Slate – C’est une crise qui angoisse les gouvernants de la Troisième République. Non seulement on fait de moins en moins de bébés dans l’Hexagone, mais en plus, on en fait moins que nos voisins. Assimilée à une forme de «décadence morale», cette dépopulation est très sensible au long du XIXe siècle, puisque la poussée démographique n’est que de 23% en France entre 1820 et 1870, contre 48% en Grande-Bretagne et 57% en Allemagne.
Résultat : la France ne compte que 39 millions d’habitants en 1900, ce qui est loin de rivaliser avec l’Allemagne (56 millions) et la Russie (126 millions). Pourquoi cet essoufflement? Plusieurs hypothèses sont avancées: forte mortalité infantile, épidémies et insalubrité liées à l’industrialisation récente, alcoolisme, malnutrition, impact de la guerre de 1870, etc.
On arrive même à se convaincre que cette crise témoigne d’une supériorité morale : «la race française, plus intellectuelle, plus artiste, plus cérébrale est, en général, moins assujettie qu’aucune autre à cette spontanéité réflexe qui entraîne toute espèce à se reproduire», avance la philosophe et scientifique Clémence Royer devant la Société anthropologique de Paris en 1890.
Ovaires et contre tous
Mais les politiciens ne s’intéressent pas tant aux causes de la crise démographique qu’à ses conséquences: une natalité plus faible que celle des voisins européens pourrait avoir de graves répercussions. Elle pénaliserait la croissance démographique à moyen terme et enrayerait donc l’essor de la production industrielle et agricole.

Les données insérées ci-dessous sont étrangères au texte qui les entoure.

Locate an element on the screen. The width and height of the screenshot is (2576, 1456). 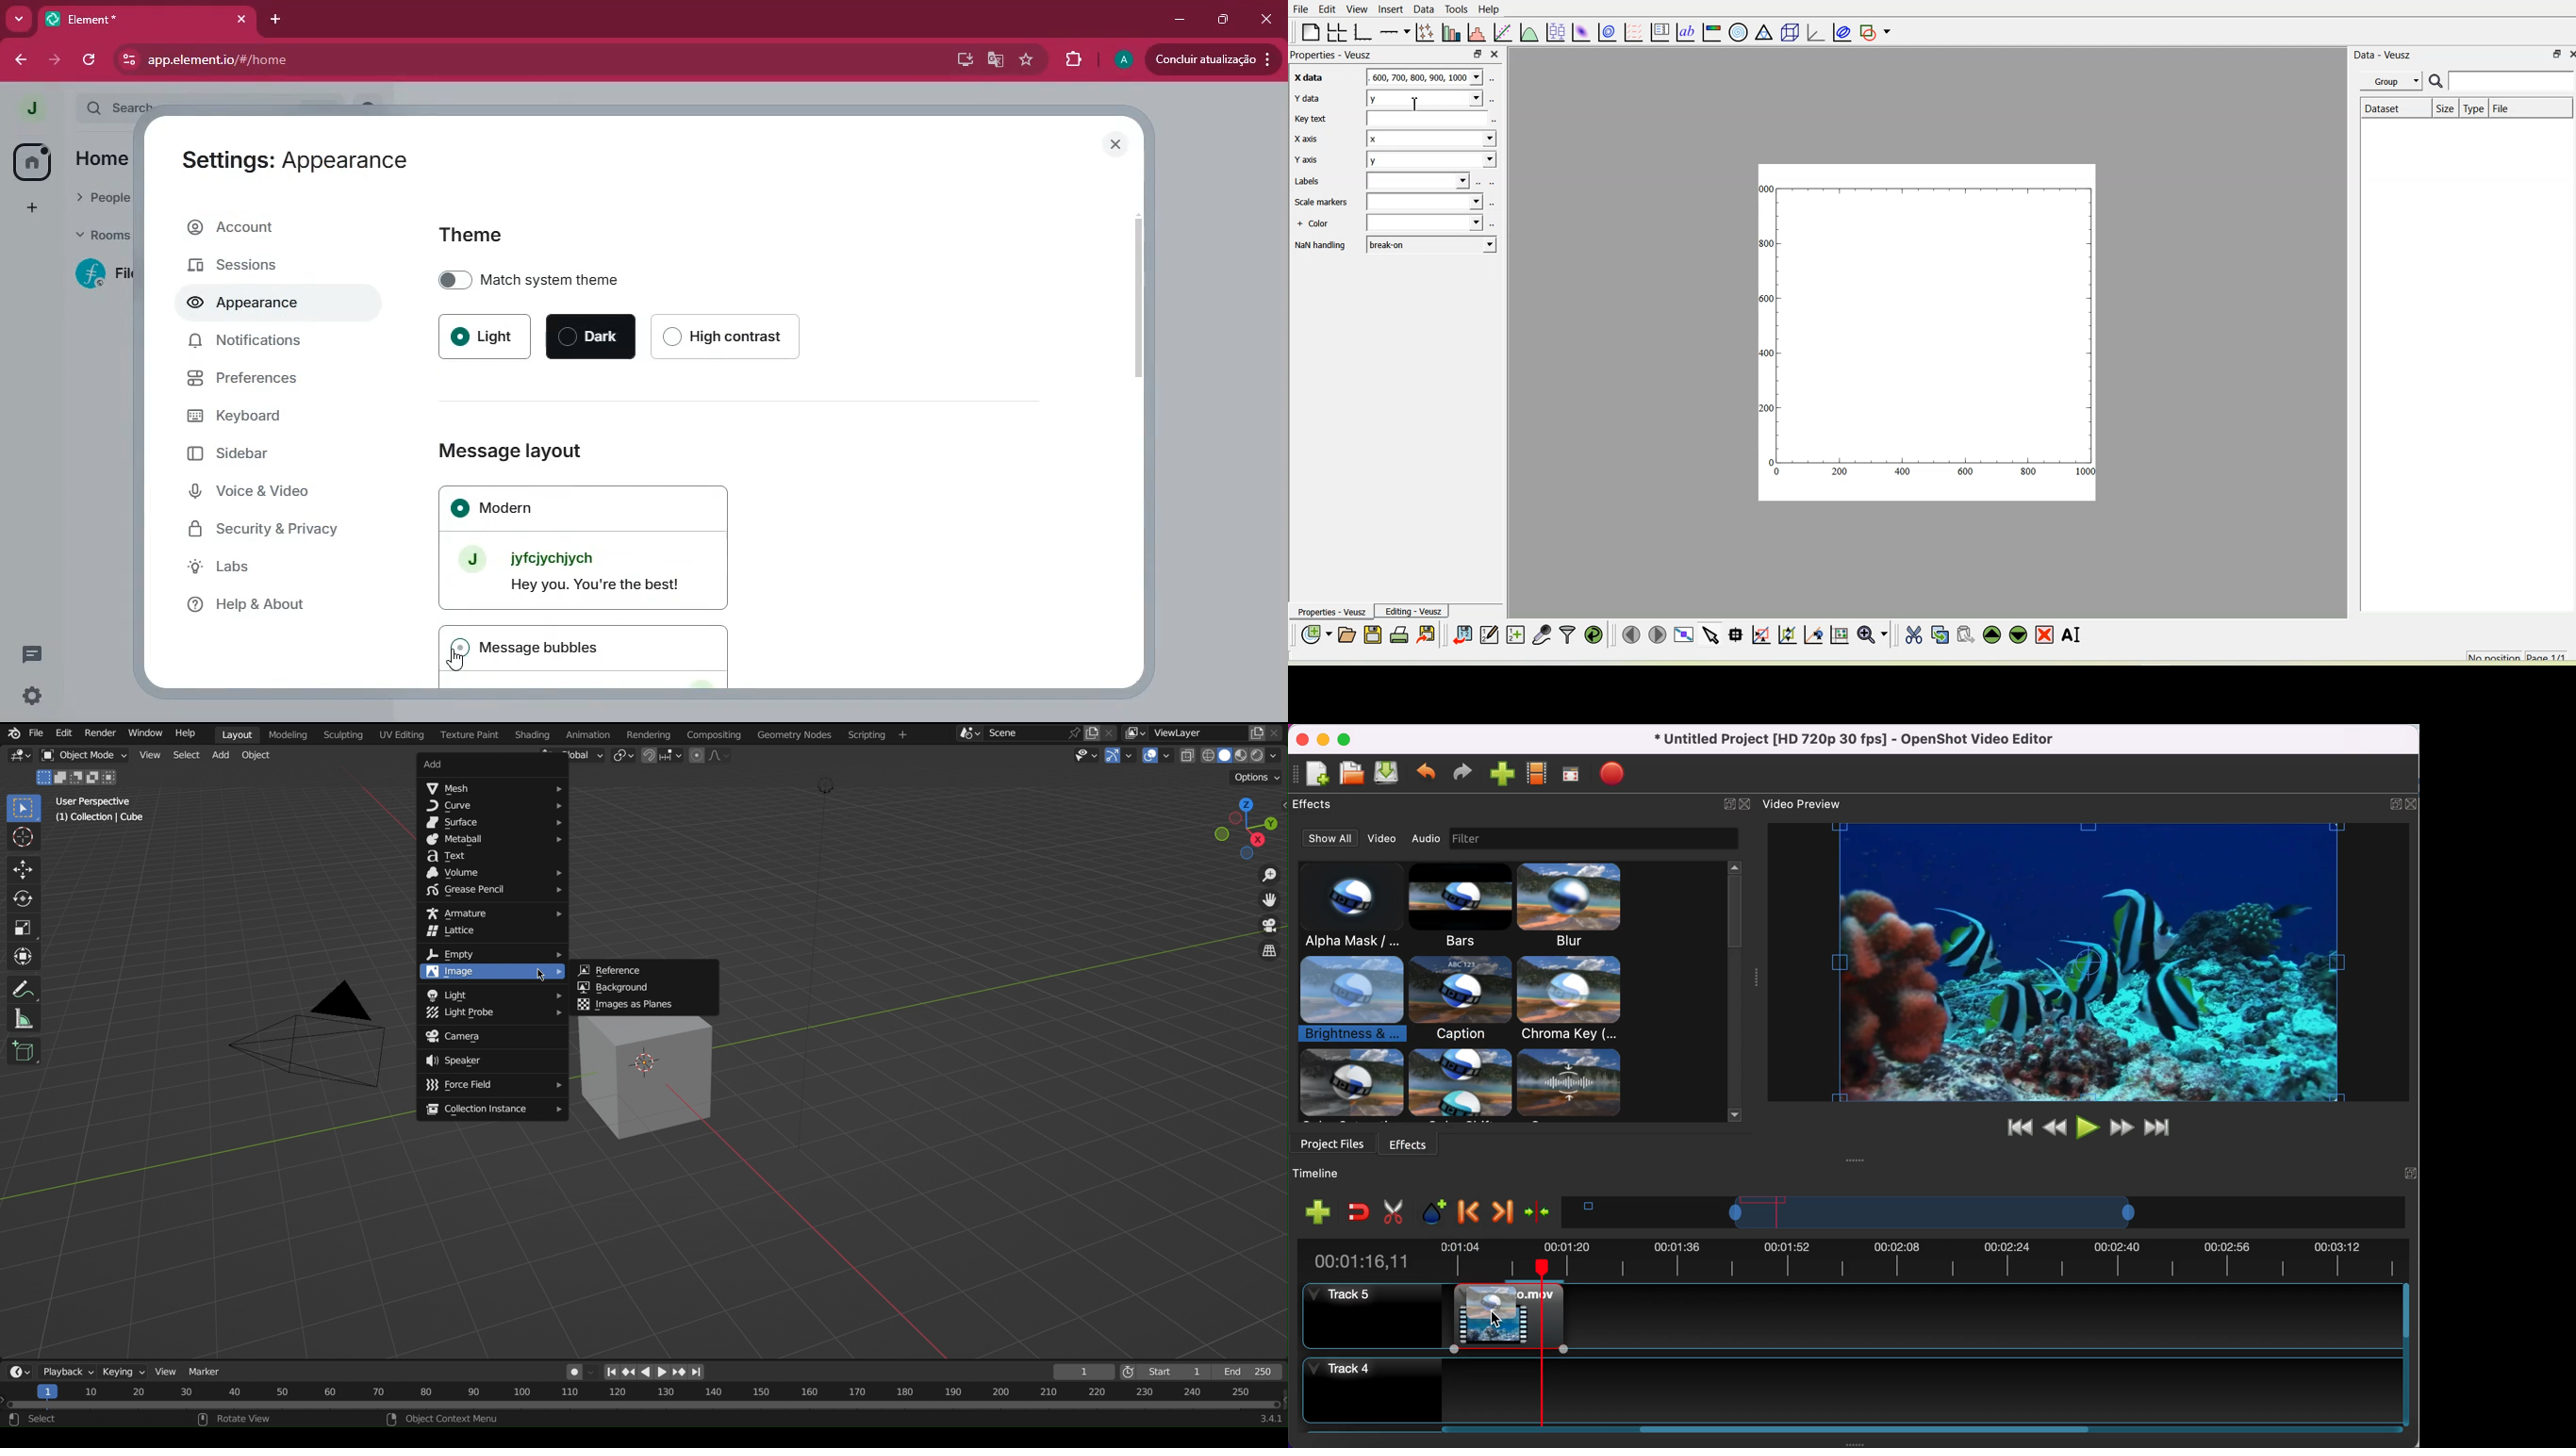
1000 is located at coordinates (2085, 472).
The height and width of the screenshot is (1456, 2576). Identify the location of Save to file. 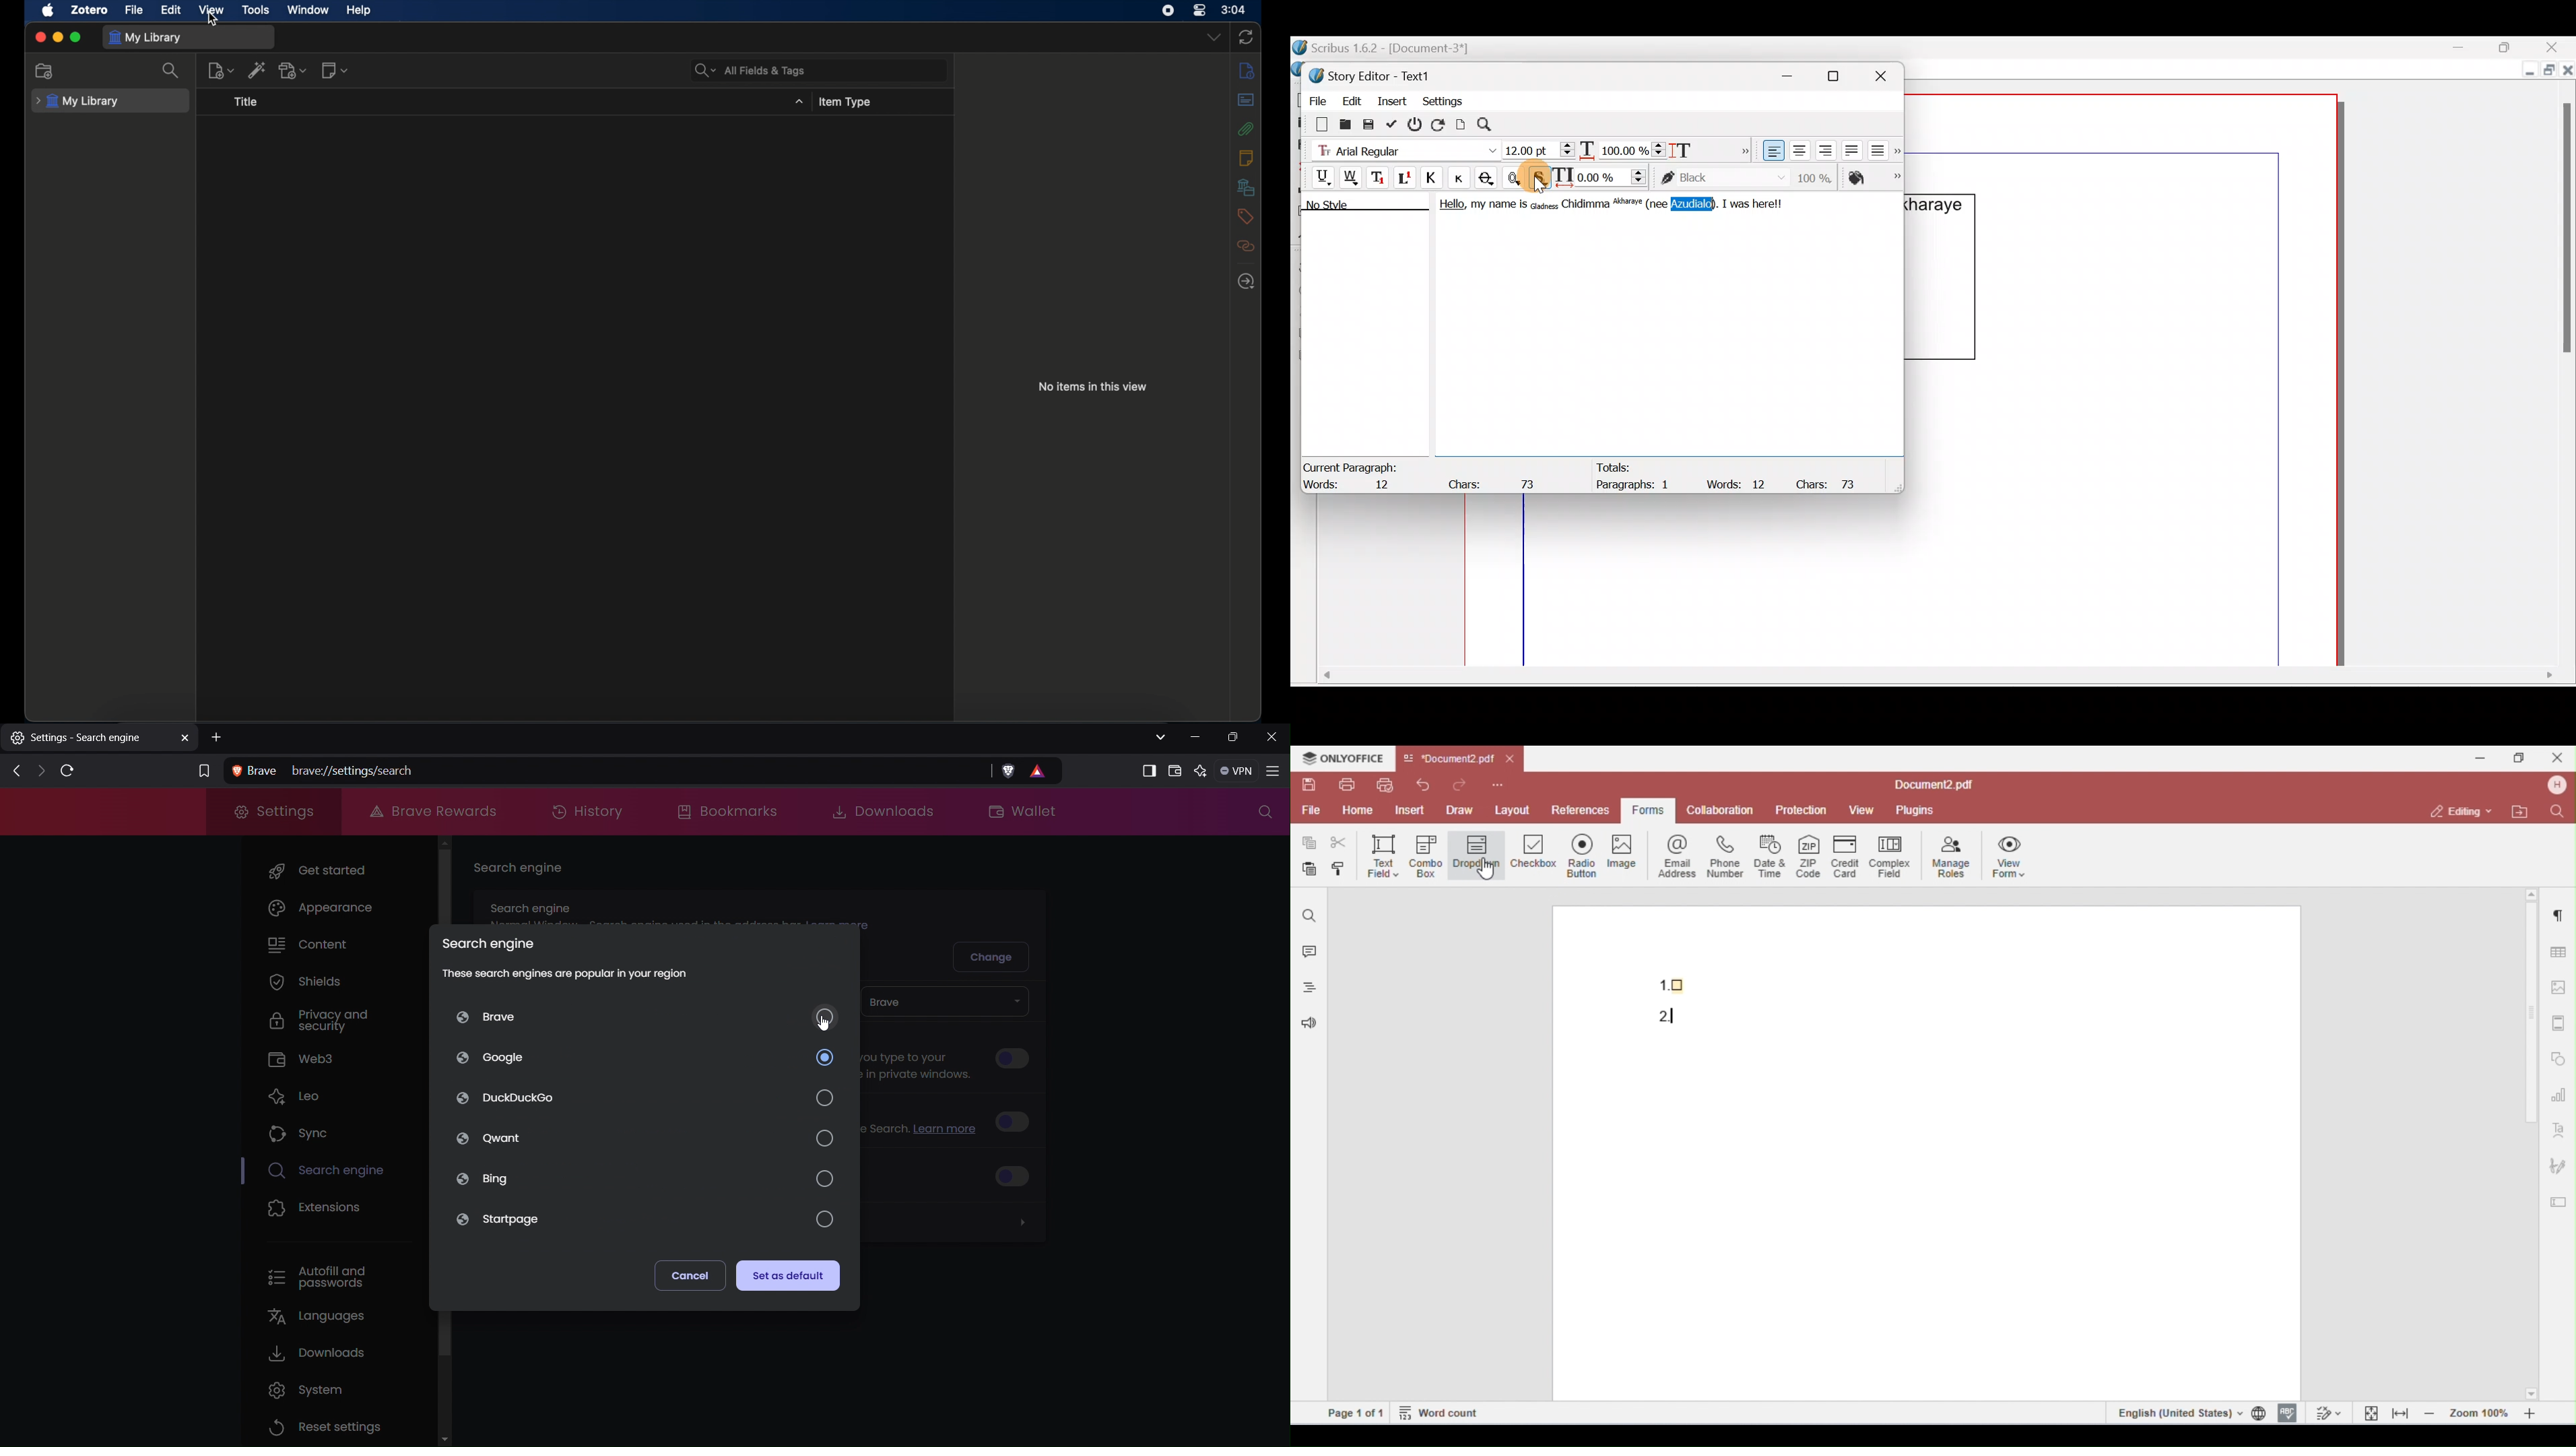
(1369, 123).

En outre, elle affaiblirait les effectifs de l’armée –une perspective dangereuse dans un contexte de rivalité franco-allemande avivée par la guerre de 1870. «Nos armées ne rassemblent plus les soldats indispensables à la sécurité du pays», s’alarme un journaliste en 1913. «Nous sommes menacés d’une définitive submersion dans le flot des nations voisines, trop prolifiques.»
Comment résoudre ce problème ? Plusieurs projets de lois et pétitions atterrissent périodiquement à la Chambre des députés entre 1871 et 1914. Leur point commun : elles concernent un impôt sur les célibataires, mesure qui permettrait de renflouer les caisses de l’État tout en condamnant un célibat jugé égoïste et assimilé à une maladie honteuse.